Mais comme la plupart des thérapeutes Shiatsu n’ont pas une telle capacité donnée par les dieux et ne peuvent pas la développer, je suis sûr que nous n’avons pas à aspirer à sa puissance.

En revanche, je suis sûr que nous pouvons facilement pratiquer un Shiatsu efficace en connaissant l’anatomie et la cinématique.

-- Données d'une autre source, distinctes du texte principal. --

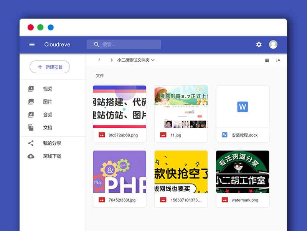Image resolution: width=307 pixels, height=231 pixels.
Task: Open the sidebar 视频 (Videos) category icon
Action: [x=31, y=89]
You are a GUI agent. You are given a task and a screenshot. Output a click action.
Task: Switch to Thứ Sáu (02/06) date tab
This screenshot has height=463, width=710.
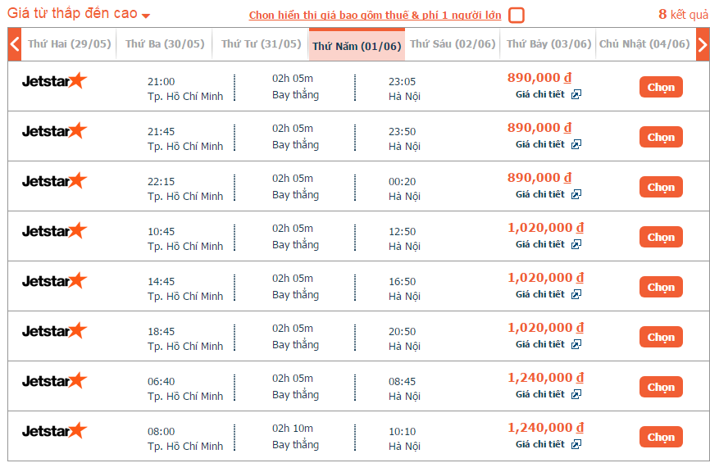(x=453, y=44)
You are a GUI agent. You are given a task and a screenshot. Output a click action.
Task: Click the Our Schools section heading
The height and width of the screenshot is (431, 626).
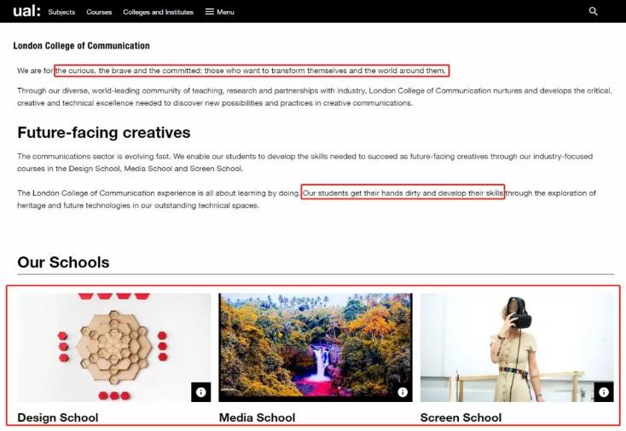click(x=63, y=262)
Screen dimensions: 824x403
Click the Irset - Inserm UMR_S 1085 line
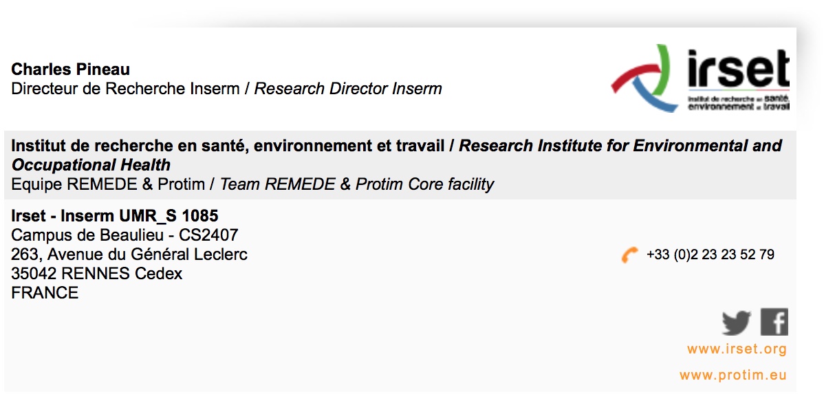point(115,217)
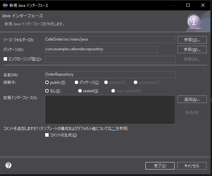This screenshot has width=212, height=176.
Task: Open the ここ template settings link
Action: tap(113, 129)
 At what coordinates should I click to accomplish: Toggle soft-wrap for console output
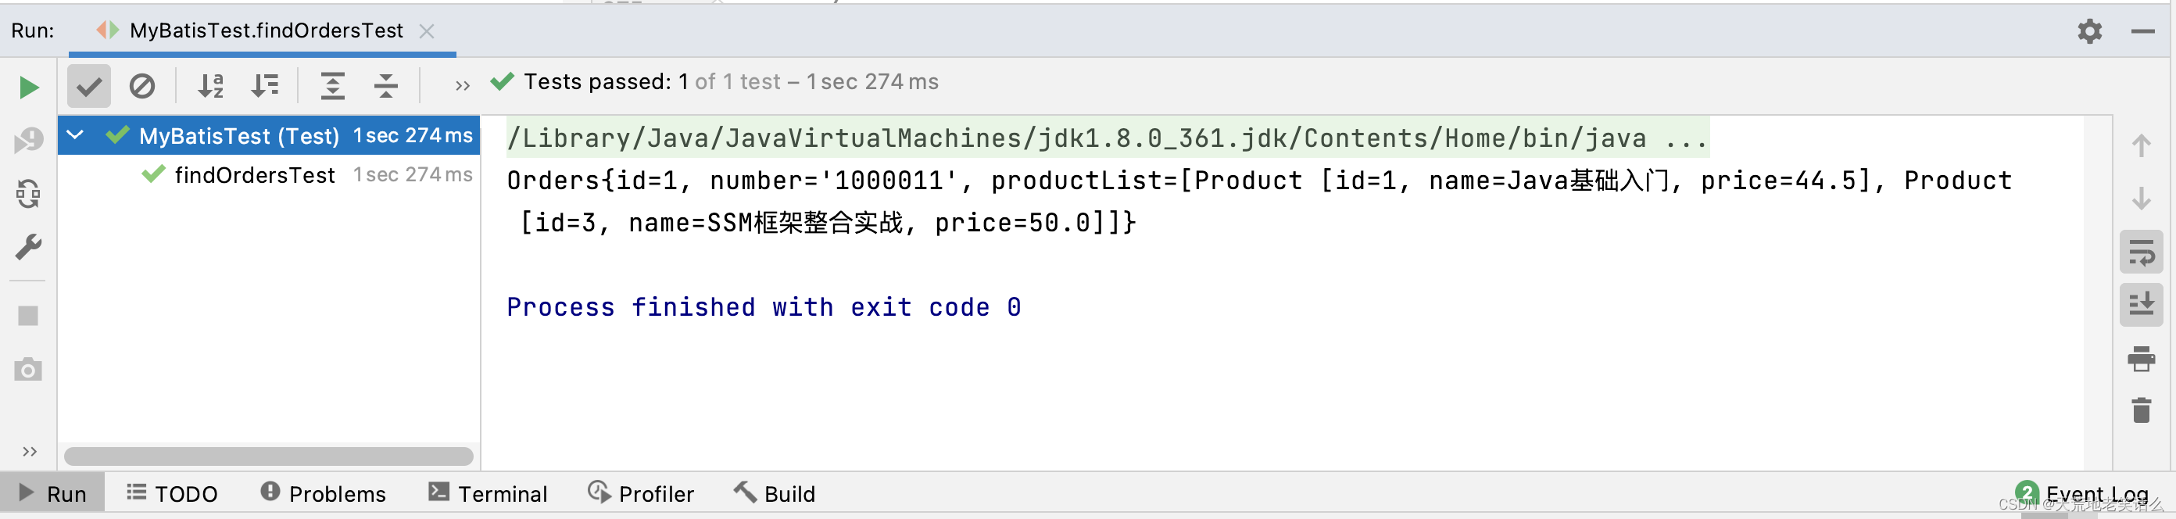tap(2141, 252)
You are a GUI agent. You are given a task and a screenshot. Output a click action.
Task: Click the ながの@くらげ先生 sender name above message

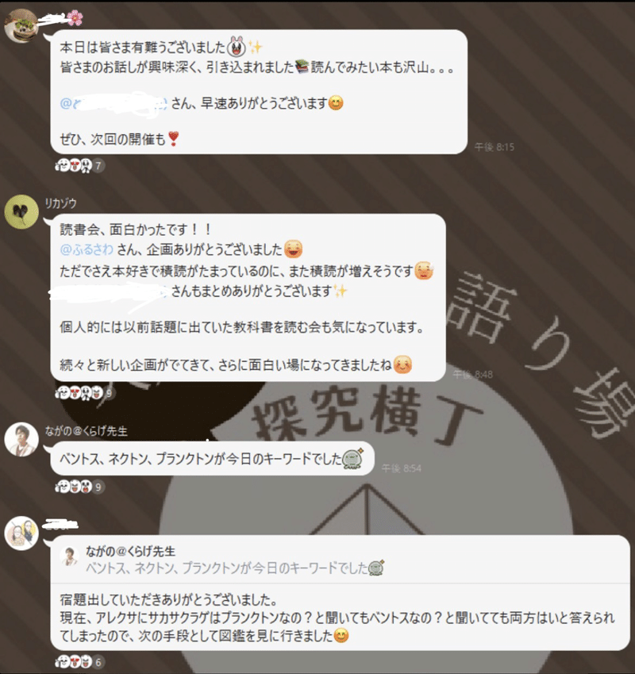[87, 431]
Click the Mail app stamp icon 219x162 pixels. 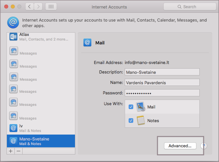point(141,107)
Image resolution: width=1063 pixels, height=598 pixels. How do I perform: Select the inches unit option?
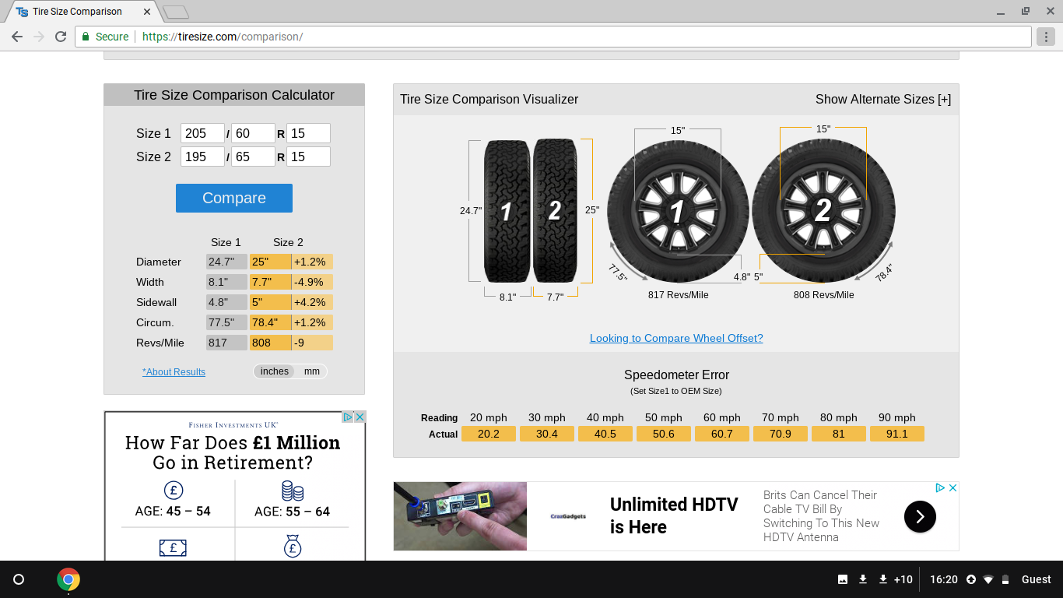point(274,371)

Merci beaucoup sensei pour ce témoignage et pour votre temps précieux.


Notes :

  • [i] La Thérapie Judo est une des approches de santé naturelle reconnue par le gouvernement japonais et sanctionnée par un diplôme d’état. Pour aller plus loin « What is a Judo therapist ».
  • [ii] Il s’agit du royaume de Wu, à l’époque « Printemps et automnes » de l’histoire de Chine, situé sous la région de Shanghaï. Pour plus d’informations, voir Etat de Wu sur Wikipedia.
  • [iii] Dans le palais impérial de Tokyo, la résidence des filles de l’empereur, construit en 1932 s’appelait « Kuretake-ryō ». Lorsqu’à l’ère Meiji le bâtiment fut démoli pour le remplacer par des jardins, Mitsugu Sakamoto reçu des matériaux provenant de cette résidence et en cet honneur, il appela son école « Kuretake Gakuen ». A l’origine Kure est le nom japonais d’une ancienne région chinoise sous l’actuelle Shanghaï. Situé à l’ouest du japon, elle reçu le nom de « couchant », soit « Kure ». Dans cette région se trouvaient un bambou particulièrement haut et robuste (encore aujourd’hui ?) très prisé au Japon. C’est pourquoi le Kuretake (littéralement le « bambou du couchant ») est resté célèbre dans l’esprit japonais.
  • [iv] Il faut comprendre ici « massage occidental » qui était à la mode à partir de l’ère Meiji.
  • [v] Les techniques de levier sont très développées dans le style Kuretake.
  • [vi] Dans son livre « Shiatsu Ryoho », le livre fondateur du Shiatsu, Tenpeki Tamai recommande la lecture du Sutra du Cœur pour devenir un bon praticien et éventuellement sa récitation pendant un traitement.

Livre :

  • « Précis de Shiatsu – Kuretaké – Techniques fondamentales et supérieures », Dangles éditions, 2012.